What the task requires ->
Turn the listing below into a numbered list, one entry per line, and leave out the blank lines.

Start of Data for the task

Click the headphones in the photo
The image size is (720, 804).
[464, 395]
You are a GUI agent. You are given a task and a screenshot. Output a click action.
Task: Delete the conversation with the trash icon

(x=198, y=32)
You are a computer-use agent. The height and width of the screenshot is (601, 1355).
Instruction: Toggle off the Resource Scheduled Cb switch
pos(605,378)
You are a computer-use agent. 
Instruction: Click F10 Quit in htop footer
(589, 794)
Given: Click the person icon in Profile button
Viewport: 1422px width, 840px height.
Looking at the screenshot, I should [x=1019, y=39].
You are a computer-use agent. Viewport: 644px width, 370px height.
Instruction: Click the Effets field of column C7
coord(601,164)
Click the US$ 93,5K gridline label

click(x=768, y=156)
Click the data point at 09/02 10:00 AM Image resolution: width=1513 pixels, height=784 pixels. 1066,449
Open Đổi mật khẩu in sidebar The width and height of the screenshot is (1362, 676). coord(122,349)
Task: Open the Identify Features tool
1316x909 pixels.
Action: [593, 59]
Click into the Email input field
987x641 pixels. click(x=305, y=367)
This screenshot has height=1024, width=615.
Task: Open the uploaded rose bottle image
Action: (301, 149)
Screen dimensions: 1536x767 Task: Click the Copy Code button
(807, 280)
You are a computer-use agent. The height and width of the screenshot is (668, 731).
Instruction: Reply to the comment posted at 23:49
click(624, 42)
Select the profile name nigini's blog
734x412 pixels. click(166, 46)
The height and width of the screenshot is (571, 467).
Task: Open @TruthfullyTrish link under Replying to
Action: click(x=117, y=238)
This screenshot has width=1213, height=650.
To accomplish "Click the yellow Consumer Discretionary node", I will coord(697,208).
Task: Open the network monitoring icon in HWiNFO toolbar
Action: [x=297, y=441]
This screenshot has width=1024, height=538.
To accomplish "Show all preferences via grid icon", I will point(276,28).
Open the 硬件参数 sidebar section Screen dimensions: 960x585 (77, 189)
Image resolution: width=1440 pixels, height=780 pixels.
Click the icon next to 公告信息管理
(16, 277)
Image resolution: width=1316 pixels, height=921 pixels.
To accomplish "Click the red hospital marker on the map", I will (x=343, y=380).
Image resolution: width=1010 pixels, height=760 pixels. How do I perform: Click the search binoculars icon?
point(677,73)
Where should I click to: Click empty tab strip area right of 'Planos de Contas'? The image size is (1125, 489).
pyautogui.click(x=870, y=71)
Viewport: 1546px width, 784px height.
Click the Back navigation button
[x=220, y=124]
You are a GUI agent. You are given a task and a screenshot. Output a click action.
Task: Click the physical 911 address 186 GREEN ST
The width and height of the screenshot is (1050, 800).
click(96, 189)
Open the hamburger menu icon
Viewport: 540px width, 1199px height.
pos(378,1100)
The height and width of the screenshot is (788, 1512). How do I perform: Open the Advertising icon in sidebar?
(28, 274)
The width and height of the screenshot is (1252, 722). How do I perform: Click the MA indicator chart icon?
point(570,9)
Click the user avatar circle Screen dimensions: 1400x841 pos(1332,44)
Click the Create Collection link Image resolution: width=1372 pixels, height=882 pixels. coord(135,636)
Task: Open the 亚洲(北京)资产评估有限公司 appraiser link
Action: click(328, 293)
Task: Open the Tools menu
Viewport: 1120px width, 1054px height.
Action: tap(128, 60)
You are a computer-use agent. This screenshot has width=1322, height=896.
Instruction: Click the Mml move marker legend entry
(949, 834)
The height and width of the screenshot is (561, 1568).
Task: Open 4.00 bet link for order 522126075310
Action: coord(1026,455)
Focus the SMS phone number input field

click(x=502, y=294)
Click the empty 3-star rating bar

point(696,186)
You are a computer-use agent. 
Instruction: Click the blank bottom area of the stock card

End of Data for the task

Answer in full ->
1. Click the headphones in the photo
2. The image size is (720, 804).
3. [464, 395]
4. You are a GUI agent. You are given a task and a screenshot. Output a click action.
5. Task: Delete the conversation with the trash icon
6. (x=198, y=32)
7. You are a computer-use agent. The height and width of the screenshot is (601, 1355).
8. Instruction: Toggle off the Resource Scheduled Cb switch
9. pos(605,378)
10. You are a computer-use agent. 
11. Instruction: Click F10 Quit in htop footer
12. (589, 794)
13. Given: Click the person icon in Profile button
14. Viewport: 1422px width, 840px height.
15. Looking at the screenshot, I should [x=1019, y=39].
16. You are a computer-use agent. Viewport: 644px width, 370px height.
17. Instruction: Click the Effets field of column C7
18. coord(601,164)
19. Click the US$ 93,5K gridline label
20. click(x=768, y=156)
21. Click the data point at 09/02 10:00 AM Image resolution: width=1513 pixels, height=784 pixels. 1066,449
22. Open Đổi mật khẩu in sidebar The width and height of the screenshot is (1362, 676). coord(122,349)
23. Task: Open the Identify Features tool
24. 1316x909 pixels.
25. Action: [593, 59]
26. Click into the Email input field
27. 987x641 pixels. click(x=305, y=367)
28. This screenshot has height=1024, width=615.
29. Task: Open the uploaded rose bottle image
30. Action: (301, 149)
31. Screen dimensions: 1536x767 Task: Click the Copy Code button
32. (807, 280)
33. You are a computer-use agent. The height and width of the screenshot is (668, 731).
34. Instruction: Reply to the comment posted at 23:49
35. click(624, 42)
36. Select the profile name nigini's blog
37. 734x412 pixels. click(166, 46)
38. The height and width of the screenshot is (571, 467).
39. Task: Open @TruthfullyTrish link under Replying to
40. Action: click(x=117, y=238)
41. This screenshot has width=1213, height=650.
42. To accomplish "Click the yellow Consumer Discretionary node", I will coord(697,208).
43. Task: Open the network monitoring icon in HWiNFO toolbar
44. Action: [x=297, y=441]
45. This screenshot has width=1024, height=538.
46. To accomplish "Show all preferences via grid icon", I will point(276,28).
47. Open the 硬件参数 sidebar section Screen dimensions: 960x585 (77, 189)
48. Image resolution: width=1440 pixels, height=780 pixels.
49. Click the icon next to 公告信息管理
50. (16, 277)
51. Image resolution: width=1316 pixels, height=921 pixels.
52. To accomplish "Click the red hospital marker on the map", I will (x=343, y=380).
53. Image resolution: width=1010 pixels, height=760 pixels. How do I perform: Click the search binoculars icon?
54. point(677,73)
55. Where should I click to: Click empty tab strip area right of 'Planos de Contas'? The image size is (1125, 489).
56. pyautogui.click(x=870, y=71)
57. Viewport: 1546px width, 784px height.
58. Click the Back navigation button
59. [x=220, y=124]
60. You are a GUI agent. You are given a task and a screenshot. Output a click action.
61. Task: Click the physical 911 address 186 GREEN ST
62. The width and height of the screenshot is (1050, 800).
63. click(96, 189)
64. Open the hamburger menu icon
65. Viewport: 540px width, 1199px height.
66. pos(378,1100)
67. The height and width of the screenshot is (788, 1512). How do I perform: Open the Advertising icon in sidebar?
68. (28, 274)
69. The width and height of the screenshot is (1252, 722). How do I perform: Click the MA indicator chart icon?
70. point(570,9)
71. Click the user avatar circle Screen dimensions: 1400x841 pos(1332,44)
72. Click the Create Collection link Image resolution: width=1372 pixels, height=882 pixels. coord(135,636)
73. Task: Open the 亚洲(北京)资产评估有限公司 appraiser link
74. Action: click(328, 293)
75. Task: Open the Tools menu
76. Viewport: 1120px width, 1054px height.
77. Action: tap(128, 60)
78. You are a computer-use agent. This screenshot has width=1322, height=896.
79. Instruction: Click the Mml move marker legend entry
80. (949, 834)
81. The height and width of the screenshot is (561, 1568).
82. Task: Open 4.00 bet link for order 522126075310
83. Action: coord(1026,455)
84. Focus the SMS phone number input field
85. click(x=502, y=294)
86. Click the empty 3-star rating bar
87. point(696,186)
88. You are a computer-use agent. 
89. Instruction: Click the blank bottom area of the stock card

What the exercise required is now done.